[PROBLEM STATEMENT]: From the entries, copy every line that carries the string "computer".

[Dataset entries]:
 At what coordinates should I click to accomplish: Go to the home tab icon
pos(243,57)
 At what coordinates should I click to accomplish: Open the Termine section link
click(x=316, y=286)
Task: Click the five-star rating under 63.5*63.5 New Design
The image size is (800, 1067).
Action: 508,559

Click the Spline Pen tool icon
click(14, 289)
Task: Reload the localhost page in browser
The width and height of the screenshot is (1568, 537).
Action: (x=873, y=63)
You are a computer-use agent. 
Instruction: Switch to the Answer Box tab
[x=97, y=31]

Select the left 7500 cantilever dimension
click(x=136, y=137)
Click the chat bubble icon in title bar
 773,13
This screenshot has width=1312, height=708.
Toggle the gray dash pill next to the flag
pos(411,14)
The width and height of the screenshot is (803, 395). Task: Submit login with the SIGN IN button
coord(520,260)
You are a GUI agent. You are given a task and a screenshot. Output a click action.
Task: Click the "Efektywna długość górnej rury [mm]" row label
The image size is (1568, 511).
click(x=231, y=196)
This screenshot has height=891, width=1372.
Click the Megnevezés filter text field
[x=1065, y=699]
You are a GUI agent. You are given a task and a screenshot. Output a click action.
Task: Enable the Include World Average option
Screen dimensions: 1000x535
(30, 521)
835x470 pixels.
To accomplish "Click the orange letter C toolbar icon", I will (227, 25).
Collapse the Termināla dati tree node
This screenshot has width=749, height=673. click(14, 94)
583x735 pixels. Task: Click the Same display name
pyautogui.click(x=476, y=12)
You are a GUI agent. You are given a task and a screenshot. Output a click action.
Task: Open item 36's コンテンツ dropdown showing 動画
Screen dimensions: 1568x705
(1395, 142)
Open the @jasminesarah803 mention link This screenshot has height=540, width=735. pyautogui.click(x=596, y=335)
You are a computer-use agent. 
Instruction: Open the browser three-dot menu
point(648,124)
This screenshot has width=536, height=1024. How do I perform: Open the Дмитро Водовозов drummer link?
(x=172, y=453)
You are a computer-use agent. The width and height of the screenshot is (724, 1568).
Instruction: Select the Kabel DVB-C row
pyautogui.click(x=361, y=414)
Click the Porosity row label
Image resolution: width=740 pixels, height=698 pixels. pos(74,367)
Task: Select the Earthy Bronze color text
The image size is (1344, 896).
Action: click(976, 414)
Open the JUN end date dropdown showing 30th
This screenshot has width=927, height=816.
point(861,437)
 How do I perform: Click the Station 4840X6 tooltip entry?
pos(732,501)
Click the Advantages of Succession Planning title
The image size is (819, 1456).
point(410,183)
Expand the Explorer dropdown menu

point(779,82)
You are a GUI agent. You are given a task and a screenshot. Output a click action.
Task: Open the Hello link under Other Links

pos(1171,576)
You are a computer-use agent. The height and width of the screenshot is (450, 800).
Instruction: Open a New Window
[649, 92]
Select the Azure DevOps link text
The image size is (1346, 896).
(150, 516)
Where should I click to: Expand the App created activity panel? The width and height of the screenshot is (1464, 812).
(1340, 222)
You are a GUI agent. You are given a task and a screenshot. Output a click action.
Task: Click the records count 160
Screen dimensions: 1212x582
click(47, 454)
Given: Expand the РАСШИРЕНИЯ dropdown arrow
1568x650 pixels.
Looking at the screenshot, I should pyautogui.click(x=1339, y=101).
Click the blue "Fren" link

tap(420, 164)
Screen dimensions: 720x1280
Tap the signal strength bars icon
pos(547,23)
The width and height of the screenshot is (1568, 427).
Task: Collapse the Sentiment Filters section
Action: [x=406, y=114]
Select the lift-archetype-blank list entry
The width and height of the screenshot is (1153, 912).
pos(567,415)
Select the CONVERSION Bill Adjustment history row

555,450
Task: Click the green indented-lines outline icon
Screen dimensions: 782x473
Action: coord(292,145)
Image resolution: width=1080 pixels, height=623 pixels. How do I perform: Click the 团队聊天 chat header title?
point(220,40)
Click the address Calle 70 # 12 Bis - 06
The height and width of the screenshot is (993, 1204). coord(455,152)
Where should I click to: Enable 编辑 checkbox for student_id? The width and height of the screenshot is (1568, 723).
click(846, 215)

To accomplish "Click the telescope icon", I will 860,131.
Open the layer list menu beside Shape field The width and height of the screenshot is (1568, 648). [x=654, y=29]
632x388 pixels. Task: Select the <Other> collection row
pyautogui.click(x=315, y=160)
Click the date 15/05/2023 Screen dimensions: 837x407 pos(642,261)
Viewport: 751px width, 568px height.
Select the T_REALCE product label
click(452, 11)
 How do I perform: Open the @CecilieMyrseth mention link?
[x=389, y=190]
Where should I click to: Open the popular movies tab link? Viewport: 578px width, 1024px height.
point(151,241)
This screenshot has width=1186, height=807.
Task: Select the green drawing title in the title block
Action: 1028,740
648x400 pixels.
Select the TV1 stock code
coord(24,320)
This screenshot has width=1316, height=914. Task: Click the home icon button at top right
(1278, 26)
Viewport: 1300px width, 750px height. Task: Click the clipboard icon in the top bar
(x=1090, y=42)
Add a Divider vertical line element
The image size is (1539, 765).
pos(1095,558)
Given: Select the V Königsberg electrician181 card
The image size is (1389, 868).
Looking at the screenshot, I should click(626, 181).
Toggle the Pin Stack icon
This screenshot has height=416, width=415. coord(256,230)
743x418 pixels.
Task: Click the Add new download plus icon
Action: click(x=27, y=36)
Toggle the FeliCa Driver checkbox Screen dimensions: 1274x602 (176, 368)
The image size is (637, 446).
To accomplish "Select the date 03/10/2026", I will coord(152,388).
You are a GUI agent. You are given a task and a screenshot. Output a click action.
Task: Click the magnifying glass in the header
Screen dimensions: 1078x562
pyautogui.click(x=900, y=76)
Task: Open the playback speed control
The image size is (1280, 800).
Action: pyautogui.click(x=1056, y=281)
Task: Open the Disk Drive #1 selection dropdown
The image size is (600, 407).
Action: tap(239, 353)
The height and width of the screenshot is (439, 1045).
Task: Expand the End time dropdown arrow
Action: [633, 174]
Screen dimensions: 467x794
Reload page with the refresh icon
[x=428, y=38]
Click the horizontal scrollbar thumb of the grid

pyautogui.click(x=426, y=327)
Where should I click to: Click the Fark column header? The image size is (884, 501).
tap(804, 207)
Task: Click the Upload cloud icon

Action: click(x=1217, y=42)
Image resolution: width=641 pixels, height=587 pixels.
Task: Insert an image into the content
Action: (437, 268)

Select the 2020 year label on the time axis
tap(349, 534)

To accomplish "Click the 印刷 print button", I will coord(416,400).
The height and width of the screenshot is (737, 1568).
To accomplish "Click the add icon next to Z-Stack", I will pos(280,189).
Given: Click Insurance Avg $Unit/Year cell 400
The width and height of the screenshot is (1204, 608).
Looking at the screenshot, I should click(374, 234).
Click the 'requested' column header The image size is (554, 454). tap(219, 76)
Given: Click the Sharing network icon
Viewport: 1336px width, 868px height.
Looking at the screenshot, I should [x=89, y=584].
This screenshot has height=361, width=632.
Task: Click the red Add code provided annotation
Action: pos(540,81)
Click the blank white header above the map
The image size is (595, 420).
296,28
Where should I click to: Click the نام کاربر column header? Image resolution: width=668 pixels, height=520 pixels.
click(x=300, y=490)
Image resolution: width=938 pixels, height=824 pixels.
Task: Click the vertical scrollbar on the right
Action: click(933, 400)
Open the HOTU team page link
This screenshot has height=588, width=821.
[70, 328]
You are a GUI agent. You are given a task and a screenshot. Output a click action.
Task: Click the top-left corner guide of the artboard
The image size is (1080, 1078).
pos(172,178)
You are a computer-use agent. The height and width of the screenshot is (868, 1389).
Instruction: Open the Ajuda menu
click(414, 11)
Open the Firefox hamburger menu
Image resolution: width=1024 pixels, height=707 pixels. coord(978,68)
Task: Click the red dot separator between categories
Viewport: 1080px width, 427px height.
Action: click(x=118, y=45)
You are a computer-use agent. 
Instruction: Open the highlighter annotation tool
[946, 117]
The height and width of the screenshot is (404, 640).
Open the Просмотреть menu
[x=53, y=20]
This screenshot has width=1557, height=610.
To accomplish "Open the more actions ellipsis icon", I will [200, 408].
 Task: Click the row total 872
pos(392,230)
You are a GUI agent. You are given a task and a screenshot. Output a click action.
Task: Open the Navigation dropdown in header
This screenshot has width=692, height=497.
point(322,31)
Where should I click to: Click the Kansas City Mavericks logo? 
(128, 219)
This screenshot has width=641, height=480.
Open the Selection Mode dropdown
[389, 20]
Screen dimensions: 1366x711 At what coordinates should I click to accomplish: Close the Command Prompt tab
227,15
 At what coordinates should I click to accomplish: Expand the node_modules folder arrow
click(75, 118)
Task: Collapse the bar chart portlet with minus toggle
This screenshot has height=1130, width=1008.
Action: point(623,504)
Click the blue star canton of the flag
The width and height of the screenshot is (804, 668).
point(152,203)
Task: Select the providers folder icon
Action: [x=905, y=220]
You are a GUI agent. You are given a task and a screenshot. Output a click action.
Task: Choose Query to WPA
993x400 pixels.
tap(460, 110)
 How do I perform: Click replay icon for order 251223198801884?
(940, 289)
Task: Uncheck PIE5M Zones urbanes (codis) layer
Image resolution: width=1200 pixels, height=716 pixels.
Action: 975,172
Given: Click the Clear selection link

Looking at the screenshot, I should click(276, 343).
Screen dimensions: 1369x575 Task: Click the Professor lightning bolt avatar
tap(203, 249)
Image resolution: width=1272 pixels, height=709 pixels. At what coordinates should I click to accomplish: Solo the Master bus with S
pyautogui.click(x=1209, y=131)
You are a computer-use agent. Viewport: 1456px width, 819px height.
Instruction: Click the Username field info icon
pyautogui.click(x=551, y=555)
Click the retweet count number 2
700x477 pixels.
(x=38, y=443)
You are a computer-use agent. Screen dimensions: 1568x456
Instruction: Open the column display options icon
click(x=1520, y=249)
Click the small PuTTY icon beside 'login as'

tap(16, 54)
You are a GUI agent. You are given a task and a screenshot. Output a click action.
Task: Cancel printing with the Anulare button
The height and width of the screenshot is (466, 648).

[REPLY]:
You are a computer-use agent. 
You are a computer-use agent. 
You are a computer-use agent. The width and height of the screenshot is (724, 1568).
You are a computer-use agent. The height and width of the screenshot is (450, 800).
You are a computer-use agent. The height and width of the screenshot is (868, 1389).
You are a computer-use agent. 
You are a computer-use agent. Viewport: 1456px width, 819px height.
You are a computer-use agent. Screen dimensions: 1568x456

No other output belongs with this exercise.